● **What you have to do**:
Whenever the string "click" turns up in a line below, that line should be copied.

Stored items:
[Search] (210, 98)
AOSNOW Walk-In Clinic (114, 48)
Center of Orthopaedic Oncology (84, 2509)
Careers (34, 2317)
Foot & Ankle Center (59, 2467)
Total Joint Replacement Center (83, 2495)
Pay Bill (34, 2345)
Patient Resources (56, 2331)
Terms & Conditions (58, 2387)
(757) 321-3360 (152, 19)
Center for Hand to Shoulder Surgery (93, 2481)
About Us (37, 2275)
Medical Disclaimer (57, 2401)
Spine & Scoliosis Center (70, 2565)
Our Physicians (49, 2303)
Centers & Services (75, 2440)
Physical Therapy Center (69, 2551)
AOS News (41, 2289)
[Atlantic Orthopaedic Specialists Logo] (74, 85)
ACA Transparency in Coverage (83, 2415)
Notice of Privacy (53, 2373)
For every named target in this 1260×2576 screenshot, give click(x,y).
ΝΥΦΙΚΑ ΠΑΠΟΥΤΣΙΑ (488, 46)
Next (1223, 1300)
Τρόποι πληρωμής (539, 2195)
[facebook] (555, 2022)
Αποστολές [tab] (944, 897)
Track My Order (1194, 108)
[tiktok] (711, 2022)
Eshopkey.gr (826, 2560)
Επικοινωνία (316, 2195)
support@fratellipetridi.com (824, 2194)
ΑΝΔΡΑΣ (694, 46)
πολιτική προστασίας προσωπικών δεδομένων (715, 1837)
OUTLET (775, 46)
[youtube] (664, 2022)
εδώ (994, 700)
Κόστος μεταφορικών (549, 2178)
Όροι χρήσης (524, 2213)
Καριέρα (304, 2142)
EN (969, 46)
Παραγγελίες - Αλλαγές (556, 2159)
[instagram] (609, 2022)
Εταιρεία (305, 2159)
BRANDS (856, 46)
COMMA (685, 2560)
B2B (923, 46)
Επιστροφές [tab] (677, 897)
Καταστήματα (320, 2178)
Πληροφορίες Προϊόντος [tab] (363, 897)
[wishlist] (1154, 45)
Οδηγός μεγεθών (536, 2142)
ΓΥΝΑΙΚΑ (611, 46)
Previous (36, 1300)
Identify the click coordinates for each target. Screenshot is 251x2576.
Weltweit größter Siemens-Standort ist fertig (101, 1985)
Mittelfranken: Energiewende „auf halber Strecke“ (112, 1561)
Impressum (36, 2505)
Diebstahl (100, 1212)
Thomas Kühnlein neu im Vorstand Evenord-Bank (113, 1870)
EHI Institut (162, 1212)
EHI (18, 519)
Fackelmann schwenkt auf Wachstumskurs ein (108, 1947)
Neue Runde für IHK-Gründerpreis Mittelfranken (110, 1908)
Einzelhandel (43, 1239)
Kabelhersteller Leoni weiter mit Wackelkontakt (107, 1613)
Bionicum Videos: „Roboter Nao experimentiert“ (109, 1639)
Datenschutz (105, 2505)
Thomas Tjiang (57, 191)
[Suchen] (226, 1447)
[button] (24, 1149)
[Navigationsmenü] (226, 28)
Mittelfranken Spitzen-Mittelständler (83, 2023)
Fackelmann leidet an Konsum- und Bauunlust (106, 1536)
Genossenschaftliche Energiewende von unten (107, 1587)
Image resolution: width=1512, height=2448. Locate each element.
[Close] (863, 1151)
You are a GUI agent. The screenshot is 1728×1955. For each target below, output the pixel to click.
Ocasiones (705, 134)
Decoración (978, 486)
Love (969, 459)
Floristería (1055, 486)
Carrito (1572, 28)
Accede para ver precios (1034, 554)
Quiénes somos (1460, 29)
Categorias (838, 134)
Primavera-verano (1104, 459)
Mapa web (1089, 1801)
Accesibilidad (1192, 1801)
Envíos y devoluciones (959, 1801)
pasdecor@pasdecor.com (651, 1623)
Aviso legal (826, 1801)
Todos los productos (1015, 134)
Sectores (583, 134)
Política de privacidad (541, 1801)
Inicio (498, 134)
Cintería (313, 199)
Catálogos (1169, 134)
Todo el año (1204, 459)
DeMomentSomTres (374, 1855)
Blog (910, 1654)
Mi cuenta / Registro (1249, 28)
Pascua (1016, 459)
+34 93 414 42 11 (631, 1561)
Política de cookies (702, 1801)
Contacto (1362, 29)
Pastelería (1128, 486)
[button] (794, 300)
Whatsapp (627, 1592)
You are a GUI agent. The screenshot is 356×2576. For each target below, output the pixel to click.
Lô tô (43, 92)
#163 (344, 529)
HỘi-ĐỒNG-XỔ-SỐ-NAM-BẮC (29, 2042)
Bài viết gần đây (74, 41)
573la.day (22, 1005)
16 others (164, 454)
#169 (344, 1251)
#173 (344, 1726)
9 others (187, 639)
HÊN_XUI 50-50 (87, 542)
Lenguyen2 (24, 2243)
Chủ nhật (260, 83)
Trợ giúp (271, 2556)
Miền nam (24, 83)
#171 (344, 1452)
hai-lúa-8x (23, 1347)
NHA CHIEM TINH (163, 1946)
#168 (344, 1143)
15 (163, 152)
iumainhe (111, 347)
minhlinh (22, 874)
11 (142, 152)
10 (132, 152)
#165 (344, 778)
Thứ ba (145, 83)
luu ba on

● **Answer section**:
For every named target in this 1260×2576 screenshot, give click(x,y).
Identify the click coordinates for each target. Screenshot is 251x2576.
You are a GUI agent. The screenshot is 1728×1955. For each target below, output the pixel to click.
You are a GUI agent. The screenshot is 356×2576. For each target below, output the pixel to click.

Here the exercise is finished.